Par requête transmise au greffe par voie électronique, Monsieur RIOU a
saisi le Premier président de la Cour d’appel de Rennes aux fins d’être
autorisé à assigner à jour fixe conformément aux dispositions de l’article 84
al.2 du code de procédure civile ; par ordonnance du 5 octobre 2018, le
Président de chambre délégué par le Premier président a autorisé l’appelant
à assigner à jour fixe conformément à la requête.
Si en l’état du droit applicable, la requête aux fins d’être autorisé à assigner
à jour fixe peut être adressée au Premier président de la Cour d’appel sur
support papier, seule la Cour d’appel étant visée par les dispositions légales
précitées, la requête adressée au Premier président de la Cour d’appel par
voie électronique reste toujours possible au visa des dispositions de l’article
748-1 du code de procédure civile, s’agissant d’une procédure avec
représentation obligatoire.
Il y a lieu en conséquence de dire recevable la requête contenant
conclusions sur la compétence et visant les pièces justificatives jointes de
Monsieur RIOU aux fins d’être autorisé à assigner à jour fixe, transmise au
greffe par voie électronique le 30 juillet 2018.
"

Sauf à ce que je n'aie rien compris - ce que je n'exclus pas - de la position de la deuxième chambre de la Cour de cassation, le premier président est distinct de la cour d'appel. Il en fait partie mais sans pour autant être la cour d'appel.

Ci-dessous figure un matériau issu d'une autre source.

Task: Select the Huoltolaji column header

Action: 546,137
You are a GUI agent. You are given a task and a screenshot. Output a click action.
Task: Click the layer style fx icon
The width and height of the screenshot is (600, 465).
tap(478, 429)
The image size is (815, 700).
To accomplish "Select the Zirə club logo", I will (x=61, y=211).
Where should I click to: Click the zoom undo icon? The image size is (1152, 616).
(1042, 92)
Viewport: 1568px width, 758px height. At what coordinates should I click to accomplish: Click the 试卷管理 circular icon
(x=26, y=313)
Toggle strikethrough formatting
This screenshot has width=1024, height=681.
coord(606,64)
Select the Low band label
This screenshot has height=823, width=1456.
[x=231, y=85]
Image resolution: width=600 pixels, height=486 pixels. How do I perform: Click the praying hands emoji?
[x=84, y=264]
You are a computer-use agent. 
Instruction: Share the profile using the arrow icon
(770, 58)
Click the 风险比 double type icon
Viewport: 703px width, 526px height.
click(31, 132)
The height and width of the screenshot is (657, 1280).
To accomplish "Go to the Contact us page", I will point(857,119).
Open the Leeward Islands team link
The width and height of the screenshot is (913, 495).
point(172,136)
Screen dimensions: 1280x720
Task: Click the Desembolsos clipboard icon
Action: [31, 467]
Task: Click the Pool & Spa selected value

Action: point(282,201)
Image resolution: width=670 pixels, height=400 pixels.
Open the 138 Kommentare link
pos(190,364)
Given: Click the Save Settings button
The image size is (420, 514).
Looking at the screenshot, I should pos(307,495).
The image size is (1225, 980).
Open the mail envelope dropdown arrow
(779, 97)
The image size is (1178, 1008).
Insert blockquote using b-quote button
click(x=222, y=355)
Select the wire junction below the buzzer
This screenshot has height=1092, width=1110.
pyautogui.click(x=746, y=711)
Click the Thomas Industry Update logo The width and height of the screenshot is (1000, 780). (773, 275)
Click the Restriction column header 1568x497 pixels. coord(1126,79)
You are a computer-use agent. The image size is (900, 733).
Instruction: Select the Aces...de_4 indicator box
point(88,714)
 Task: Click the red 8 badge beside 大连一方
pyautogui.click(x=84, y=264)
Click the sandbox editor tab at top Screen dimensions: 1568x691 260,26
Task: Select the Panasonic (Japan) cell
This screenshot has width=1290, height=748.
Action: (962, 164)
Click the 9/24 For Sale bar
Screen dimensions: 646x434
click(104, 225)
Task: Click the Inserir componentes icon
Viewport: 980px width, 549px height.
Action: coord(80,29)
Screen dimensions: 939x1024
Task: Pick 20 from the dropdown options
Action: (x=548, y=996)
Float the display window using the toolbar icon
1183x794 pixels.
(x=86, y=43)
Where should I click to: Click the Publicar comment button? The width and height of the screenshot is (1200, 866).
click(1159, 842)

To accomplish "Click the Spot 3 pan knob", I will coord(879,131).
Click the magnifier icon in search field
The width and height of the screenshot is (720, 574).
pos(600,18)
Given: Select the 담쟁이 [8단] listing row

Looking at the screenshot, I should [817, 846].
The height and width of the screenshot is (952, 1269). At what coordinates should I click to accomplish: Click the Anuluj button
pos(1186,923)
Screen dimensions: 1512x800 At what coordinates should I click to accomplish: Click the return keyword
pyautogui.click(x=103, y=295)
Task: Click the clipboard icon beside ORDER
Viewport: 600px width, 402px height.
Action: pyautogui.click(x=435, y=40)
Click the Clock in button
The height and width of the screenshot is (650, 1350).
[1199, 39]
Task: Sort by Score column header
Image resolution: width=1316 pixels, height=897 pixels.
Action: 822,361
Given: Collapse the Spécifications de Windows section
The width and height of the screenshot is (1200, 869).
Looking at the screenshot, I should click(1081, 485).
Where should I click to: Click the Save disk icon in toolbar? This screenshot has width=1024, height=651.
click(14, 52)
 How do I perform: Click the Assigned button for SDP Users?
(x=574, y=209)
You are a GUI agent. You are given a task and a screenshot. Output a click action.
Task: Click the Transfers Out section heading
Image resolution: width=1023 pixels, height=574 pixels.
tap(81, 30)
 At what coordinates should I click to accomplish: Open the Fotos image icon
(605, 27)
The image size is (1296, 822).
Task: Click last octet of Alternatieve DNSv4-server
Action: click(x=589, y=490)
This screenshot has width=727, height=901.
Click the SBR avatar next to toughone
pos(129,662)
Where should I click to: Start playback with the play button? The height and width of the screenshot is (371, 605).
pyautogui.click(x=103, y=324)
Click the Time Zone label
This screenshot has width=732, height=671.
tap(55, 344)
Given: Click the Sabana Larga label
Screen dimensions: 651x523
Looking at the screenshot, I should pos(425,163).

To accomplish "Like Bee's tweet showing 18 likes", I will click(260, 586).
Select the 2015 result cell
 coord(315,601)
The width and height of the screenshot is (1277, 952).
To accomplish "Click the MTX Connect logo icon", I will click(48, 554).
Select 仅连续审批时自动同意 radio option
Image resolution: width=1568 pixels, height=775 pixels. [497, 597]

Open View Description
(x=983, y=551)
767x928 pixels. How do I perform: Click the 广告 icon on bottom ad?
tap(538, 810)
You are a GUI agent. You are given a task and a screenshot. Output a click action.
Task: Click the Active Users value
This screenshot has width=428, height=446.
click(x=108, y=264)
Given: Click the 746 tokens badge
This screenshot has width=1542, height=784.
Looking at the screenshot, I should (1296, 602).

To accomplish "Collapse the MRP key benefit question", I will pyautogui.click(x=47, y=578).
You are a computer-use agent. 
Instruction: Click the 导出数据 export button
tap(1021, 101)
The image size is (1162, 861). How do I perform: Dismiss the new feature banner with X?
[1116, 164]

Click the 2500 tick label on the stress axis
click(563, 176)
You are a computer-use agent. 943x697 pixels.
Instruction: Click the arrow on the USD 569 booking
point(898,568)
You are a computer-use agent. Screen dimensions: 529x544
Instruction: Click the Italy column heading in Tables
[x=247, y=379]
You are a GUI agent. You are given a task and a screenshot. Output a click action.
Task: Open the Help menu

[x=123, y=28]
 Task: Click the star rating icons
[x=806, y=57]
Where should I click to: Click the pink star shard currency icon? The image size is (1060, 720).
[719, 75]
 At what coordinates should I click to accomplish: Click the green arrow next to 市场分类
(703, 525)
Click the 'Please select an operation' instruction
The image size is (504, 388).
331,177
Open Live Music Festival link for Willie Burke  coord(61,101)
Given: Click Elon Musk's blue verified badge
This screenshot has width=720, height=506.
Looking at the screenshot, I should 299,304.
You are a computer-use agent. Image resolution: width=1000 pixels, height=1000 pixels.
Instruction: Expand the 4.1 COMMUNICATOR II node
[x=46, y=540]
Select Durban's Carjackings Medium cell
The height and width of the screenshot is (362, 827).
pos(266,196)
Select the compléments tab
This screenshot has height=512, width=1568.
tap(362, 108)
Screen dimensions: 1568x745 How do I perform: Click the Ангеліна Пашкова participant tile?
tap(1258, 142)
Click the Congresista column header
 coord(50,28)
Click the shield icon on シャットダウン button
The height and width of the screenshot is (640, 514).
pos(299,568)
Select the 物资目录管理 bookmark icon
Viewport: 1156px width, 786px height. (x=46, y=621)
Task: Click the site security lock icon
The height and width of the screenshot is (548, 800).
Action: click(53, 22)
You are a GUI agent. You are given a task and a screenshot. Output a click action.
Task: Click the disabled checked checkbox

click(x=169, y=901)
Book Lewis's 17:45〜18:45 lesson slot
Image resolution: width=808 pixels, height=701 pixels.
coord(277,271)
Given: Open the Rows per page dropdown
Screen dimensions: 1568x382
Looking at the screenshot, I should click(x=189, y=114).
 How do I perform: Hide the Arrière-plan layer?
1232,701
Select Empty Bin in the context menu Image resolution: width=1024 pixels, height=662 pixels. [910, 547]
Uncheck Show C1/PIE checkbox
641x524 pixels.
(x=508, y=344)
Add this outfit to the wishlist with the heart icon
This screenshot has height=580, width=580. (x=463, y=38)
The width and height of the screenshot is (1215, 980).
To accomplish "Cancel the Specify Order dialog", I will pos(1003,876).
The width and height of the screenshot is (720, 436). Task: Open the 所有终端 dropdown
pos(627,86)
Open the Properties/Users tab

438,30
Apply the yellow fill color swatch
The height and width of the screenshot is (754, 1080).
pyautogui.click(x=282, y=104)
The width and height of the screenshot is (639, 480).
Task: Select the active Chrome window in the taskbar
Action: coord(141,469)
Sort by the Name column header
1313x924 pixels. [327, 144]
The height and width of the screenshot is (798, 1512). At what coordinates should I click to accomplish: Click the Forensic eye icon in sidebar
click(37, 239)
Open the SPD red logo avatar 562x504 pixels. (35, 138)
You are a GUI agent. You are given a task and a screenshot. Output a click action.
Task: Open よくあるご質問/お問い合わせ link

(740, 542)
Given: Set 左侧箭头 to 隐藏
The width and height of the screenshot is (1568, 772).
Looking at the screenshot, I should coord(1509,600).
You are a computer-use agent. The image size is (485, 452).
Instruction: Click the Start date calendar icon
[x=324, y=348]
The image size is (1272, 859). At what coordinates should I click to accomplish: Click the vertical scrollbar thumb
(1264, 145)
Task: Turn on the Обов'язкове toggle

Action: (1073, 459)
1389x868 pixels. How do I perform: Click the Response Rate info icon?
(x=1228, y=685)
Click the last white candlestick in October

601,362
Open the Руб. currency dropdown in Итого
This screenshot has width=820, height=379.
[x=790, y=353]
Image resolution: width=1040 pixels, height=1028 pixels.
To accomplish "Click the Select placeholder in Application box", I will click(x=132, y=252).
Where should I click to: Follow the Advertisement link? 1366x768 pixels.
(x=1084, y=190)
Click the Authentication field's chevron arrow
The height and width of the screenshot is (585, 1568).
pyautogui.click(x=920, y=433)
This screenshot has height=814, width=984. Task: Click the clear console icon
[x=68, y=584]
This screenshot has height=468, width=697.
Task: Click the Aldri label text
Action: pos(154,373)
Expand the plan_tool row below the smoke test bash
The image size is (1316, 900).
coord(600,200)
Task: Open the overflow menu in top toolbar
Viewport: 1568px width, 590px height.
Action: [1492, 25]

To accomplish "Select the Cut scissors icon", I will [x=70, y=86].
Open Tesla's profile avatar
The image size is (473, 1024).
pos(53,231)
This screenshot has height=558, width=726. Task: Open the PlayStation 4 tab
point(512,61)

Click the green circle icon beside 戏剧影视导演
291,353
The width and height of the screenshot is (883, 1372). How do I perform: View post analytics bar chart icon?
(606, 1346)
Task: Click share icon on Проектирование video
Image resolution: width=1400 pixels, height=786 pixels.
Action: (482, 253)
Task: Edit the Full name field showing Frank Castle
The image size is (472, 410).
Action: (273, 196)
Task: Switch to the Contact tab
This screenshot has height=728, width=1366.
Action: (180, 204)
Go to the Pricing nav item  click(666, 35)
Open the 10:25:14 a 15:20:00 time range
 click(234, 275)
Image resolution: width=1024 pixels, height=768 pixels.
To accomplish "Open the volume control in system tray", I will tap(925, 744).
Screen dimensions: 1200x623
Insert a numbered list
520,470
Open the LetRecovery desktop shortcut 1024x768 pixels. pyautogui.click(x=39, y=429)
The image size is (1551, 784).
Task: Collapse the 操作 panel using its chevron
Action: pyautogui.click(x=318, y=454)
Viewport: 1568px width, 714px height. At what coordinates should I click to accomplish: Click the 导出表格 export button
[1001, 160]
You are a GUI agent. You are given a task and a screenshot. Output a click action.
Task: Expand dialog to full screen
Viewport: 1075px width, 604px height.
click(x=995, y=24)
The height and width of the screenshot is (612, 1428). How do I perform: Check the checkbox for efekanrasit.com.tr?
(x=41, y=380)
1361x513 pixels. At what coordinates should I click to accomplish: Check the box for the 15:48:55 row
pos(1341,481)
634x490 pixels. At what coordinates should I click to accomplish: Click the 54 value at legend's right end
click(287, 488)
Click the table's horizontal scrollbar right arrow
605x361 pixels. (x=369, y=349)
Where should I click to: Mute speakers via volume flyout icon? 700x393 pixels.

Or, devant le premier président, il n'existe aucun arrêté technique pour la communication électronique.

L'arrêté du 30 janvier 2011 concernant les procédures d'appel avec représentation obligatoire devant les cours d'appel. L'arrêté du 5 mai 2010 concerne quant à lui les procédures d'appel sans représentation obligatoire devant les cours d'appel.

Les deux arrêtés techniques concernent la cour d'appel, non le premier président.

C'est, semble-t-il, le raisonnement de la deuxième chambre pour justifier sa jurisprudence.

Et avouons que, d'un point de vue procédural, ça se tient, même si cela semble peu logique a priori.

Je veux bien que, dans l'arrêt, soit visé l'article 748-1 du CPC. Mais il ne peut être oublié néanmoins qu'un peu plus loin, il existe un article 748-6 du CPC qui suppose que soit pris un arrêté technique.

Or, il n'existe pas d'arrêté technique pour la communication électronique devant le premier président de la cour d'appel.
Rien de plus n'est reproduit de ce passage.